Traditionally the Department's MA theses have been substantial pieces of research based on extensive work in primary sources (roughly 100 pages of text, excluding notes and bibliography). Our MA program by thesis differs from a number of other Canadian MA programs in that it probably takes somewhat longer to complete and offers financial support to students for a significantly longer period. Students on assistantship are eligible for up to five terms of support. Many consider the Thesis program to be excellent preparation for the PhD.
Guidelines for writing the thesis (PDF File)
Guidelines for writing the thesis proposal (PDF File)

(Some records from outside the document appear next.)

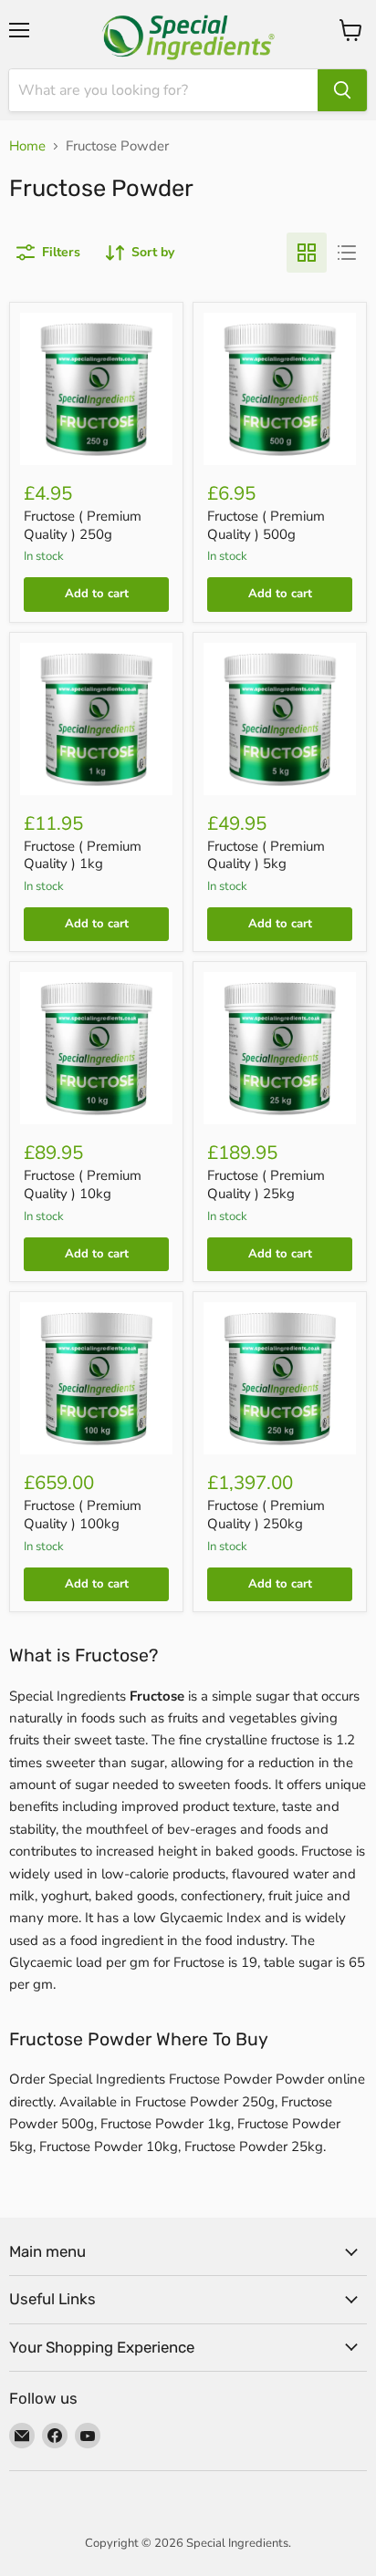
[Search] (342, 90)
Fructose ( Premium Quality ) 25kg (266, 1184)
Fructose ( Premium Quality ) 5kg (266, 855)
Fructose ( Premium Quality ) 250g (82, 525)
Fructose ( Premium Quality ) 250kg (266, 1514)
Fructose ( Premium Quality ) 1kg (82, 855)
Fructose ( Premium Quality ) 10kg (82, 1184)
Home (27, 146)
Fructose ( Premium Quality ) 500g (266, 525)
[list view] (347, 253)
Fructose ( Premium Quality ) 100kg (82, 1514)
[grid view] (307, 253)
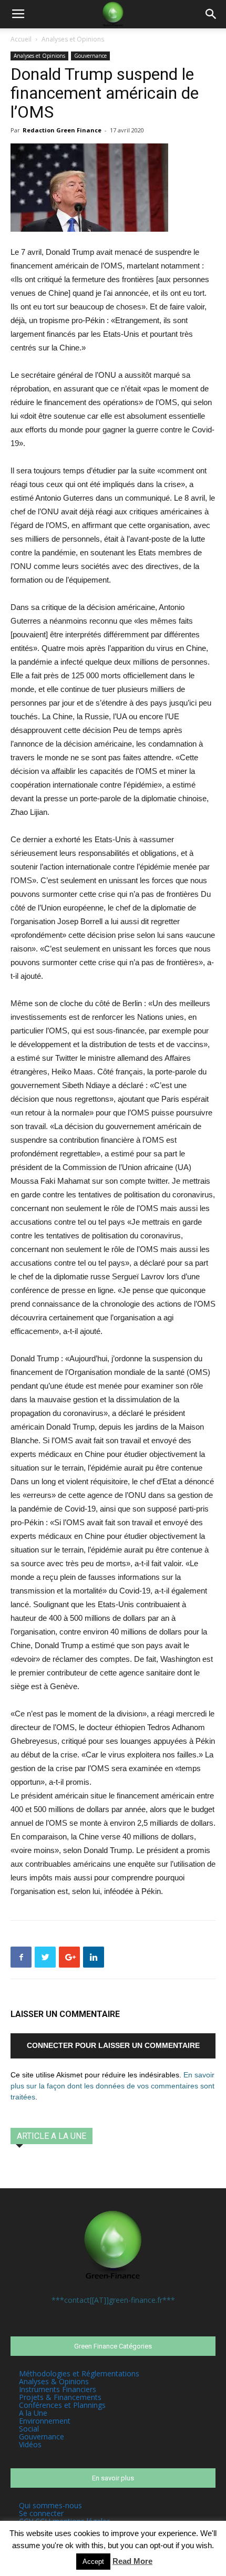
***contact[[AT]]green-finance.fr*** (113, 2300)
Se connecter (41, 2513)
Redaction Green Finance (62, 130)
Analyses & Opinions (54, 2381)
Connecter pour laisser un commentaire (113, 2045)
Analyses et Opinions (73, 39)
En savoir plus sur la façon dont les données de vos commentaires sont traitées (112, 2086)
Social (29, 2429)
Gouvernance (90, 55)
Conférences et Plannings (62, 2405)
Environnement (44, 2421)
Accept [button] (93, 2561)
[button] (211, 14)
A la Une (33, 2413)
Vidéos (30, 2444)
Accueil (21, 39)
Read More (132, 2561)
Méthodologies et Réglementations (79, 2373)
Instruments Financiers (57, 2389)
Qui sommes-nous (50, 2505)
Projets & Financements (60, 2397)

An alternative, and faster, route to the MA degree is the MA by course and report. Students in this program do more extensive course work than students in the Thesis stream (15 ch rather than 12). Courses will include 3 ch in Hist 6925, 9 ch of graduate courses, and 3 ch in Hist 6006 (Report Reading Course). They present a report rather than a thesis. The report can be considered as an extended research essay or a short thesis (40 to 60 pages is acceptable). Although it must involve original research, the topic of a report may be more limited than for a thesis, may address historiographical questions exclusively, and need draw less extensively upon research into primary sources. The topic for the report will usually arise out of one of the graduate courses completed and be supervised by the instructor of the course. Reports are held to the same rigorous intellectual standard as theses, however, and in format and examination the report is treated in much the same way as a thesis. The MA by course and report is a three term (one year) program, so students in this program are eligible for financial support for up to three terms.
All students pursuing the MA degree by Thesis or by Course and Report in the field of Canadian history must show a reading knowledge of French sufficient to allow them to use that language in their historical research and study. There are no formal second language requirements for MA students in other fields.